Penerapan kebijakan pengampunan pajak (tax amnesty) berpotensi menarik masuknya dana dalam jumlah besar ke dalam negeri. Namun, Presiden Joko Widodo mengaku khawatir kondisi tersebut bakal memicu penguatan tajam mata uang rupiah.
“Kita sempat takut, kalau rupiah terlalu kuat,” kata Jokowi saat acara diskusi membahas kebijakan pengampunan dengan para editor ekonomi di Istana Negara, Jakarta, Kamis (14/7).
Menurut Presiden, rupiah yang terlalu kuat akan menyebabkan nilai kompetitif produk-produk Indonesia di pasar internasional bakal menurun. Hal ini tentu akan mengancam nilai ekspor keluar negeri.
Apalagi, belakangan ini, banyak negara cenderung melemahkan mata uangnya agar produknya lebih kompetitif dibandingkan negara lain. Dengan begitu, nilai ekspor bakal meningkat untuk memacu pertumbuhan ekonomi.
(Baca: Pemerintah Temukan Upaya Pihak Asing Hambat Tax Amnesty)
Meski begitu, menurut Presiden, pemerintah tidak bisa menolak masuknya aliran dana dalam jumlah banyak akibat repatriasi dana hasil tax amnesty. “Dana itu akan mengalir terus,” katanya.
Belakangan ini, mata uang rupiah memang cenderung terus menguat terhadap dolar Amerika Serikat (AS). Pada penutupan perdagangan di pasar spot, Kamis ini, rupiah sudah berada di posisi 13.073 per dolar AS.
(Baca: BI: Pengesahan Tax Amnesty Perkuat Rupiah)
Jika dihitung sejak Undang-Undang Tax Amnesty disahkan Dewan Perwakilan Rakyat (DPR) akhir Juni lalu hingga saat ini, rupiah telah menguat 1 persen.
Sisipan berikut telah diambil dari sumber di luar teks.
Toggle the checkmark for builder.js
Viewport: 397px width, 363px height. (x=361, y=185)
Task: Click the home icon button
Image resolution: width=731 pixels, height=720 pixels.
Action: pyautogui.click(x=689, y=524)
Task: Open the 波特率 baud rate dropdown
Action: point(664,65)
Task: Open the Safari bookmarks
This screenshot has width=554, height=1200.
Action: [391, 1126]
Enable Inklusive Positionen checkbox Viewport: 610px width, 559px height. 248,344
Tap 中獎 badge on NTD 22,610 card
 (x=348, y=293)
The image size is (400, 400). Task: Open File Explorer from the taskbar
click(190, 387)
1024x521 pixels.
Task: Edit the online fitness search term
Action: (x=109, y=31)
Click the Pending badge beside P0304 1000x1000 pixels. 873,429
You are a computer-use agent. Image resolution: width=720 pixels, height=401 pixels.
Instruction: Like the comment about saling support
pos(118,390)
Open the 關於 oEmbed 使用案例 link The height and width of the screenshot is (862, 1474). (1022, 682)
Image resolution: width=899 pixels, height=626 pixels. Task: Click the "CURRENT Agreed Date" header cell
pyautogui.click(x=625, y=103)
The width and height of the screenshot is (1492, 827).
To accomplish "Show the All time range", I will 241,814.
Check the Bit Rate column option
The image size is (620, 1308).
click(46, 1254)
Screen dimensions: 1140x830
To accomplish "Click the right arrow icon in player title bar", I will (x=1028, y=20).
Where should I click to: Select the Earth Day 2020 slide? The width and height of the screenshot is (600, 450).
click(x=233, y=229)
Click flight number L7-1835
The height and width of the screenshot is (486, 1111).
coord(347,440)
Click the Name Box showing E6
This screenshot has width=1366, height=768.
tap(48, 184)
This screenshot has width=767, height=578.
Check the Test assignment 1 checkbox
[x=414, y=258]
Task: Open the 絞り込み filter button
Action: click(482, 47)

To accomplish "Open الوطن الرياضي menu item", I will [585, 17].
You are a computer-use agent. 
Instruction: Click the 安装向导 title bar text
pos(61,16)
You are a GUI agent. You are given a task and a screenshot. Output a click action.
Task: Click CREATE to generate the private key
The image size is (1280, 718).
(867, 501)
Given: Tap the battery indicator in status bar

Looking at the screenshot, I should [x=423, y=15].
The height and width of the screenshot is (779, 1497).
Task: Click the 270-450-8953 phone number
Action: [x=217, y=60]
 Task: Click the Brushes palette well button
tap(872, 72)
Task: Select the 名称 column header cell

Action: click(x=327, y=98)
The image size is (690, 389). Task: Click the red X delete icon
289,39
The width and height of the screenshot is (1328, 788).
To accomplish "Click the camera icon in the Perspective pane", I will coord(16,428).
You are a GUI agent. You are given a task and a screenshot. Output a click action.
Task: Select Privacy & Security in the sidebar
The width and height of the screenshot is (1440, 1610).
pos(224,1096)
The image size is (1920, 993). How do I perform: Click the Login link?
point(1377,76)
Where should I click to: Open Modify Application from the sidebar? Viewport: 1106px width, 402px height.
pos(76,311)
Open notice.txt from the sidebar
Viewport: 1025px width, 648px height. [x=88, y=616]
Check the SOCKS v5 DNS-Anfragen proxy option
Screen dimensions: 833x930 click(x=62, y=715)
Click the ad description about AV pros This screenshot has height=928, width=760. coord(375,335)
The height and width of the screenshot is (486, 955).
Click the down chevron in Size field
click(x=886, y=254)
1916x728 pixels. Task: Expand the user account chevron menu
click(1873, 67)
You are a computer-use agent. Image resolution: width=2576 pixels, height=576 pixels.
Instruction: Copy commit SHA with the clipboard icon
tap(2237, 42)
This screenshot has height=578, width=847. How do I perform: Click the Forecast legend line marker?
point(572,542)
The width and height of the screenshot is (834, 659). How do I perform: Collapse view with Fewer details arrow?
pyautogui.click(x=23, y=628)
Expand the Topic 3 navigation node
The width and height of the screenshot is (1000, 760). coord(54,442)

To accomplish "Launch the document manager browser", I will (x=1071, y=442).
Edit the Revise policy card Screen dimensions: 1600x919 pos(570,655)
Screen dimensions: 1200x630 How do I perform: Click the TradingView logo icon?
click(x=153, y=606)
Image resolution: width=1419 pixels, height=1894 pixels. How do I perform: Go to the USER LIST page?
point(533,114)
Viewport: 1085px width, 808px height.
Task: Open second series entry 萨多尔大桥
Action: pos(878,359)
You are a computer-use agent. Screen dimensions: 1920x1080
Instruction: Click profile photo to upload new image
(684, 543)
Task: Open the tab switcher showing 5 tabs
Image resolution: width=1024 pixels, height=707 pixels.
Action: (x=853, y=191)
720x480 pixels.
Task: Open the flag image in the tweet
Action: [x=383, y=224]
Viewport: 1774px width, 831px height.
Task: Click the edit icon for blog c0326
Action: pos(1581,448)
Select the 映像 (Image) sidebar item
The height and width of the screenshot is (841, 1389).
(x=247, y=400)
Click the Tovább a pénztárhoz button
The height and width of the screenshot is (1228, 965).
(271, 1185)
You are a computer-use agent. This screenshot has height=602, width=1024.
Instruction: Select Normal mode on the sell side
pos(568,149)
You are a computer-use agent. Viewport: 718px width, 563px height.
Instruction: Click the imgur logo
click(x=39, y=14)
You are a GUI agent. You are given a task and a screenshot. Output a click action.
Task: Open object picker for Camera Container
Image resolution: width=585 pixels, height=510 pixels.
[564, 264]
Sedangkan sejak awal tahun ini, rupiah menguat 5,2 persen.
Sebelumnya, Deputi Gubernur Senior Bank Indonesia Mirza Adityaswara mengatakan, penguatan rupiah seiring dengan pengesahan UU Tax Amnesty dan Anggaran Pendapatan dan Belanja Negera Perubahan (APBN-P) 2016. Hal itu menjadi sentimen positif bagi pasar keuangan dalam negeri.
Keputusan tersebut dinilai memberi kepastian bagi investor atau pengusaha. Ke depan, bank sentral juga melihat potensi penguatan rupiah masih terbuka. Sebab, penerapan tax amnesty semestinya membawa dana asing masuk (capital inflow) dalam jumlah besar sehingga memperbesar likuiditas. Dengan begitu, cadangan devisa bisa meningkat signifikan.
Menurut Jokowi, penguatan rupiah merupakan salah satu dampak dari penerapan kebijakan tax amnesty. Dampak lainnya adalah menambah penerimaan negara. Dalam APBN-P 2016, pemerintah menargetkan penerimaan negara dari tebusan tax amnesty sebesar Rp 165 triliun.
(Baca: Menkeu Awasi Perang Bunga Bank Imbas Tax Amnesty)
Selain itu, kebijakan tersebut bakal meningkatkan cadangan devisa negara. Sekadar informasi, per akhir Juni lalu, BI mencatat cadangan devisa sebesar US$ 109,8 miliar. Jumlahnya meningkat dibandingkan bulan sebelumnya yang sebesar US$ 103,6 miliar.
Dampak lain dari masuknya aliran dana repatriasi adalah likuiditas perbankan bakal bertambah. “Namun penambahan likuiditas ini harus dikelola dan disalurkan,” kata Jokowi. Berdasarkan perkiraan Kementerian Keuangan, jumlah dana repatriasi hasil pengampunan pajak bisa mencapai Rp 1.000 triliun.